• Directions: Reproduce the text of every item below word for word, leaving out the pictures.

# # # #

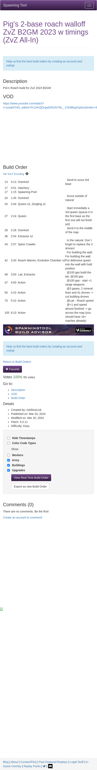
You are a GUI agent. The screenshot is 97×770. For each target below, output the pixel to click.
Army (15, 460)
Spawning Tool (15, 5)
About (14, 762)
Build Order (18, 398)
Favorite (12, 369)
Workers (17, 455)
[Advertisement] (37, 567)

# # # #

• The output:
You are a GUI agent. The screenshot is 97×770. For each target below, output the pixel to click.
Army (15, 460)
Spawning Tool (15, 5)
About (14, 762)
Build Order (18, 398)
Favorite (12, 369)
Workers (17, 455)
[Advertisement] (37, 567)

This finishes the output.